◆ **Les consignes**:
#1 D'après le texte sur Dario Novellino, répondez aux questions suivantes :
(a) En quelle année a-t-il commencé à vivre avec le peuple Batak à Palawan ?
(b) Dans quelle université a-t-il obtenu son doctorat, et en quelle année ?
(c) Combien de temps dit-il avoir passé aux Philippines ?
#2 Poursuivez le texte sur Dario Novellino à la suite de sa dernière phrase.

Dario Novellino, lauréat 2013 du Prix Paul K. Feyerabend, reçoit le Prix Elinor Ostrom 2021 pour les praticiens.

Dario Novellino, lauréat 2013 du Prix Paul K. Feyerabend, reçoit le Prix Elinor Ostrom 2021 pour les praticiens.

C’est un grand plaisir d’annoncer que le lauréat 2013 du Prix Paul K. Feyerabend – Dr. Dario Novellino – vient d’être honoré par le prix Elinor Ostrom 2021 dans la catégorie des praticiens.  La cérémonie a été diffusée en ligne et est disponible sur le site du Prix Ostrom.  Voici un court résumé/extrait du discours d’acceptation de Dario :

« … en 1986, j’ai atteint l’Asie du Sud-Est et j’ai commencé à vivre avec le peuple autochtone Batak à Palawan, une île considérée comme la ‘dernière frontière écologique’ des Philippines. [En 1987, une société d’exploitation forestière a pénétré dans la région, causant beaucoup de destruction et de peur [….]. J’ai aidé la communauté à déposer une pétition contre la société d’exploitation forestière, qui a été soumise à Corazon Aquino, la première présidente démocratique des Philippines élue après 21 ans de dictature de Marcos. Un mois plus tard, la licence de la société a été révoquée, la forêt a été sauvée et elle est encore en bon état aujourd’hui. Aider les Batak avait mis ma vie en danger, mais j’ai continué à les soutenir, ainsi que d’autres communautés, par des moyens juridiques et para-juridiques, ainsi que par des campagnes internationales. Des milliers d’hectares de domaine ancestral ont été sécurisés depuis lors. […] En 1992, j’ai été arrêté à l’aéroport de Manille, mon passeport a été confisqué, et un ami avocat m’a dit que la seule façon pour moi de retourner aux Philippines était de m’affilier à une institution universitaire en tant que chercheur. Cela m’aurait protégé de fausses accusations, comme celle d’être membre de la guérilla communiste.

[…] J’ai suivi ce cours, je suis retourné en Europe et j’ai demandé à étudier l’anthropologie environnementale à l’université du Kent, où j’ai obtenu mon doctorat en 2003 […] Cela signifie que ma rencontre avec le monde universitaire a eu lieu des années après mon engagement en tant que militant et défenseur des peuples autochtones […] Je n’ai jamais visité une communauté autochtone dans l’idée de faire des recherches ‘sur eux’… [au contraire] c’est ma rencontre très spéciale avec les Batak de Palawan qui m’a encouragé à acquérir une qualification universitaire.  C’est à eux, ainsi qu’à mes amis et collègues de la Coalition contre l’accaparement des terres, que va ma plus grande gratitude…

Permettez-moi de partager certaines de mes leçons apprises […] Elinor Ostrom pensait que la collaboration pour les biens communs est possible entre des individus de rationalités différentes et dans une grande variété de contextes. En effet, c’est le cas. Mais, d’après mon expérience, cette collaboration nécessite […] une ‘base de connaissances’ partagée, qui ne se construit qu’au prix d’un fort dévouement et d’un engagement à vie. […] C’est pourquoi j’ai passé près de trois décennies aux Philippines. […] En outre, les défenseurs des biens communs doivent toujours être conscients du réseau complexe de relations dans lequel ils travaillent – au sein de la communauté, avec d’autres organisations, avec des agents étatiques et non étatiques comme les entreprises.  [Ces relations peuvent rendre vain tout effort et mettre en péril toute ‘règle d’usage’ (pour reprendre les termes d’Ostrom). […] Et, lorsque nous travaillons pour les biens communs, nous devons nous rappeler que les circonstances peuvent changer très rapidement.  Après des années de lutte pour la protection d’un territoire autochtone, lorsque la zone est légalement reconnue et délimitée […] le scénario politique change, les votes sont achetés pour un demi-sac de riz, un nouveau président arrive, de nouveaux gouverneurs prennent la tête, la loi est amendée et modifiée et le territoire– celui pour lequel beaucoup se sont battus— est soudainement recouvert à l’exploitation industrielle.

◆ **Matériel fourni**:

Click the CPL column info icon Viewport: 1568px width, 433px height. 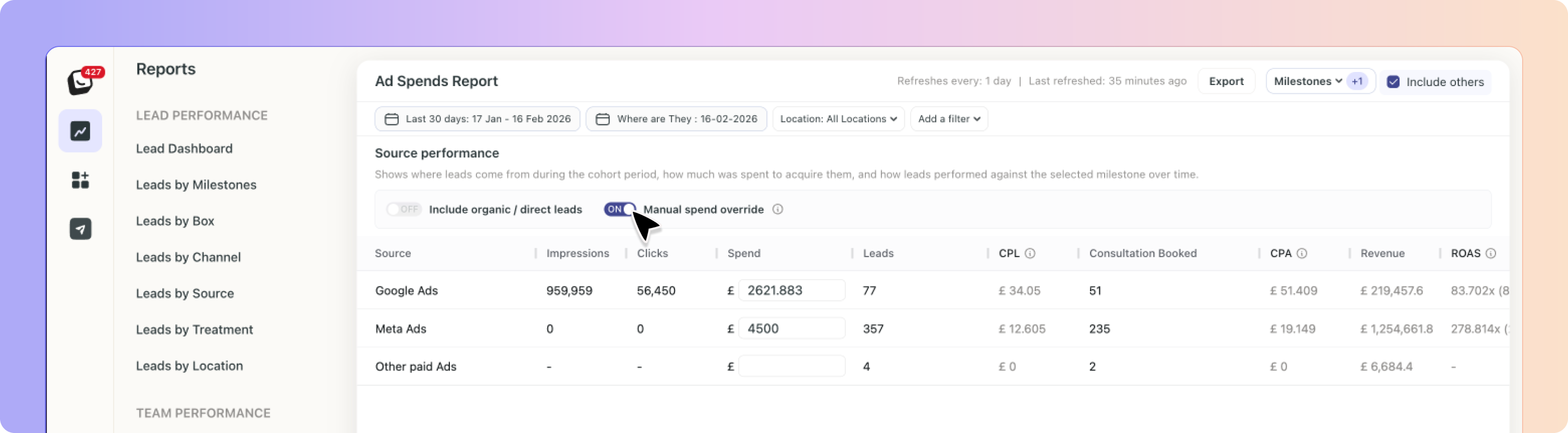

◆ **Les réponses**:
#1
(a) En 1986.
(b) À l'université du Kent, en 2003.
(c) Près de trois décennies.

#2
Cela se produit régulièrement à Palawan, où les soi-disant ‘zones cœur’ et ‘zones restreintes’ sont reclassées en zones à ‘usages multiples’ par l’agence même chargée du développement durable. Alors, ne mesurons pas nos résultats uniquement à court ou moyen terme, ne nous décourageons pas […] parfois la victoire se construit très lentement […] mais rappelons-nous toujours que les mots ont des conséquences, mais le silence aussi. Si nous n’agissons pas mais aussi si nous ne parlons pas, nous devenons complices du système […] donc j’encourage tout le monde à défendre les biens communs, défendre toujours la beauté et l’innocence, avoir foi en la vie […] ».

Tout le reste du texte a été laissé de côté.